# Any good?



## Beachnut (Apr 5, 2021)

Do you think this rubber will work for flat bands?

https://www.amazon.ca/Haquno-Resistance-Exercise-Stretching-Flexbands/dp/B08CXR96BF


----------



## hoggy (Apr 17, 2017)

i would say yes


----------



## Island made (Aug 14, 2019)

Some of that stuff works really well, for instance...I used everlast exercise bands for years when everyone was using thera band. The everlast shot faster, smoother, and lasted longer then there as well. That said...those short bands that are linked tend to be very thick, and unless you want to cut them like spaghetti there too heavy. If you want to go the exercise band route go to your local Walmart or Canadian tire and buy the Pilates bands. But for the price of those linked you can buy a roll of really good slingshot elastic and it will be way more elastic as well hope this helps.


----------



## Pebble Shooter (Mar 29, 2014)

Probably, but you may find this to be a better option: the Chinese "Precise" brand.

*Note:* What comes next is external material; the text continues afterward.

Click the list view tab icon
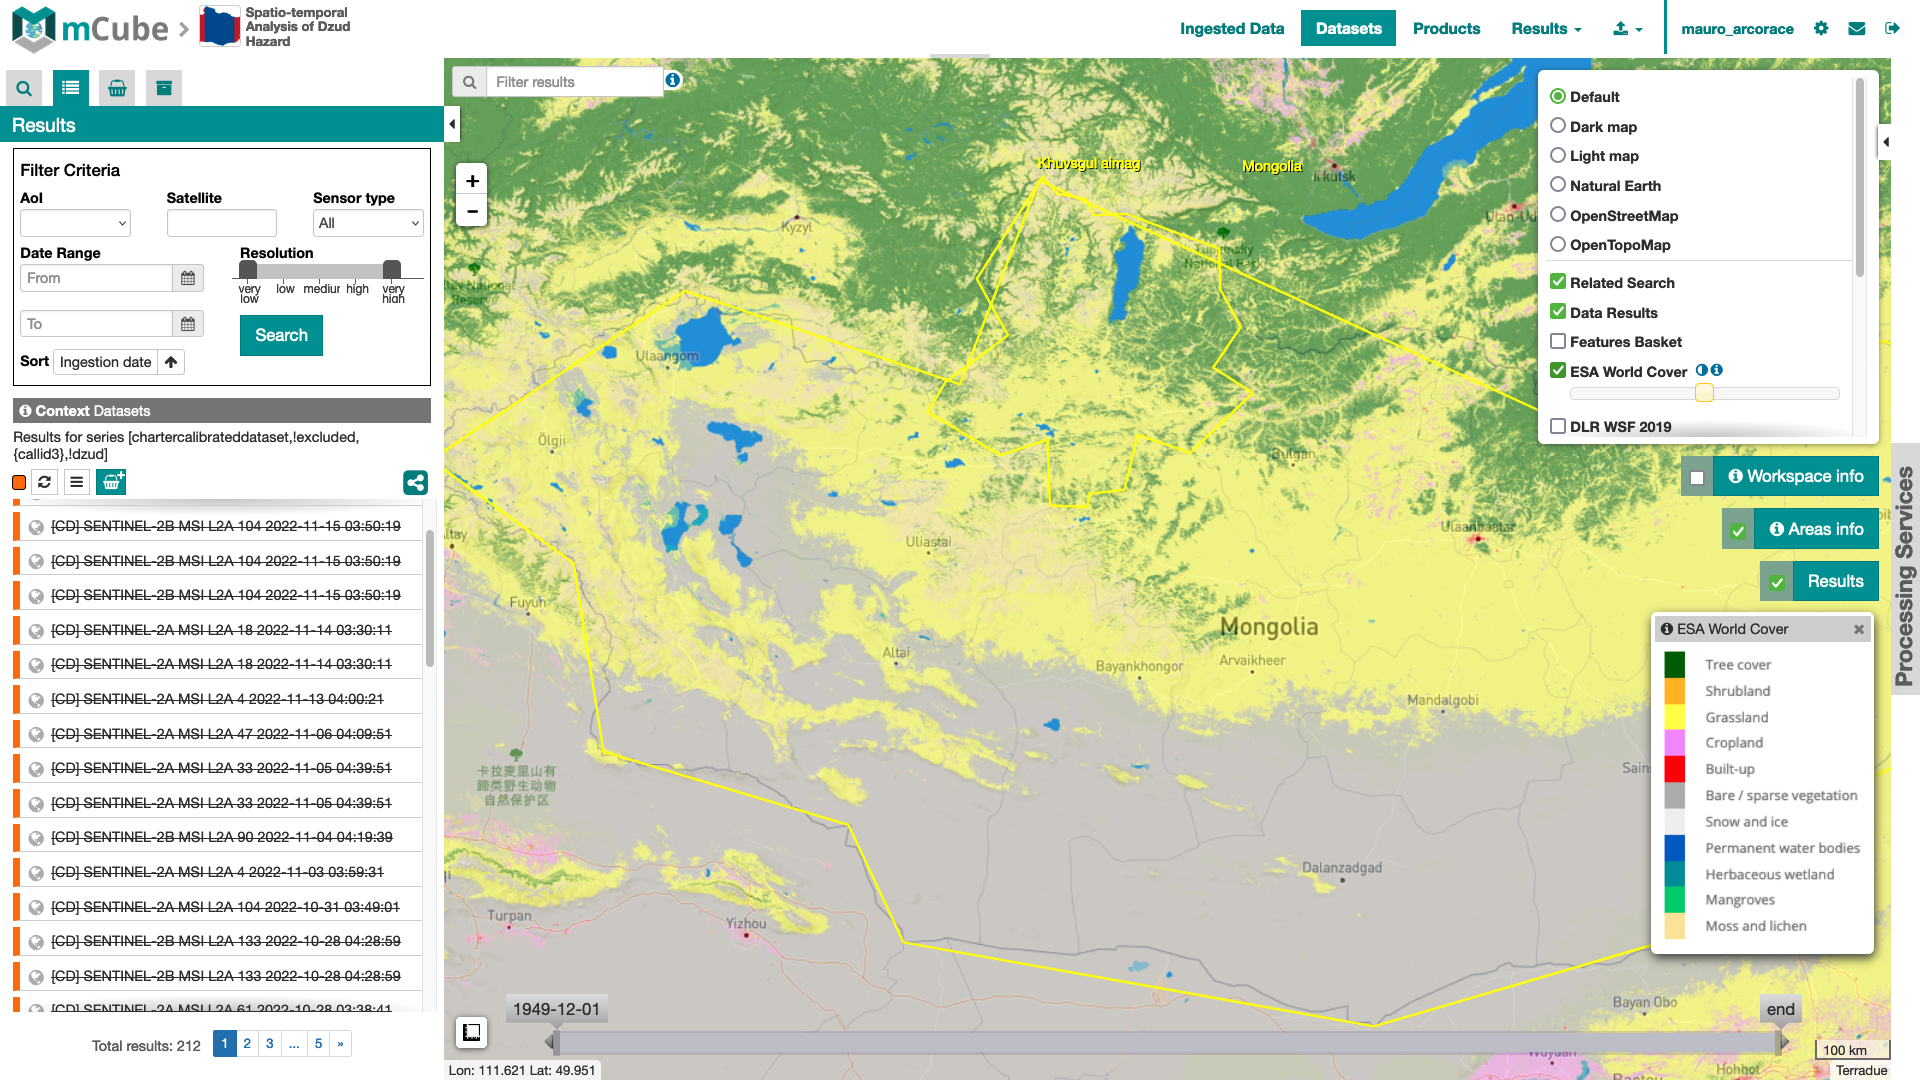The height and width of the screenshot is (1080, 1920). click(x=70, y=88)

https://www.aliexpress.com/item/32850176280.html?spm=2114.12010612.8148356.18.1390a56dpbYZHZ

Made specifically for slingshot shooting. Bands made with this rubber last a long time, according to my personal experience.

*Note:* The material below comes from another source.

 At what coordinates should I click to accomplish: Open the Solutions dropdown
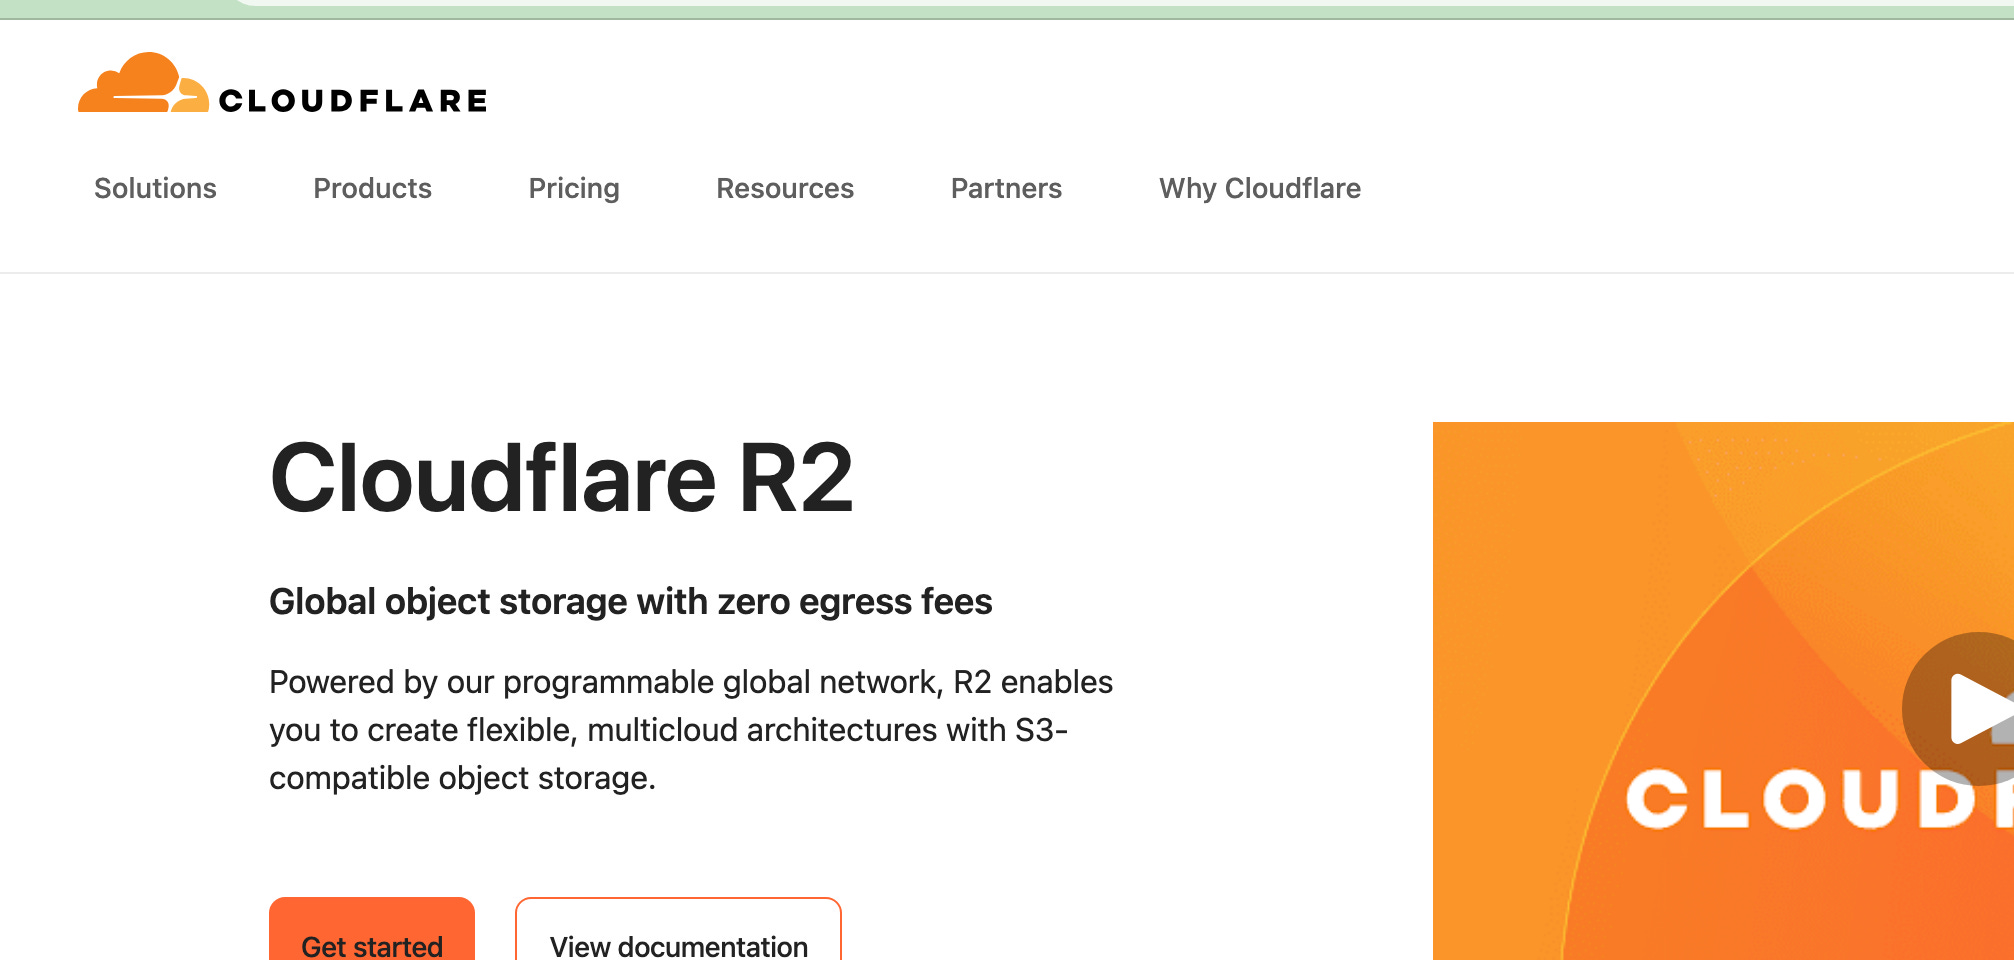(x=155, y=188)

0.50 to 0.60 mm thickness covers most shooting power needs.


----------



## Slide-Easy (Aug 16, 2020)

I used to make band sets from green exercise latex purchased from walmart with great success. I'm not sure the brand printed on the wrapper. I used to make up band sets from TBG too. After using BSB, I have little desire to use either.


----------



## KawKan (May 11, 2013)

It's latex, so it will work.

But, 2 meters of 150cm wide slingshot latex won't cost more than that.


----------



## Northerner (Nov 9, 2010)

I was looking at "booty bands" a couple of weeks ago at a local fitness store. Most of them were far too think for slingshots but the lightest band they had seemed promising. It had good stretch and good retraction/response. This would be something I would consider if I had to shop locally. With mail order you can enjoy slingshot bands like the BSB, Precise, GZK and Sumeike.


----------



## AKA Forgotten (Jan 26, 2019)

I agree that it would. But also as already said band made for shooting slingshots is about that or even cheaper and will be more consistent


----------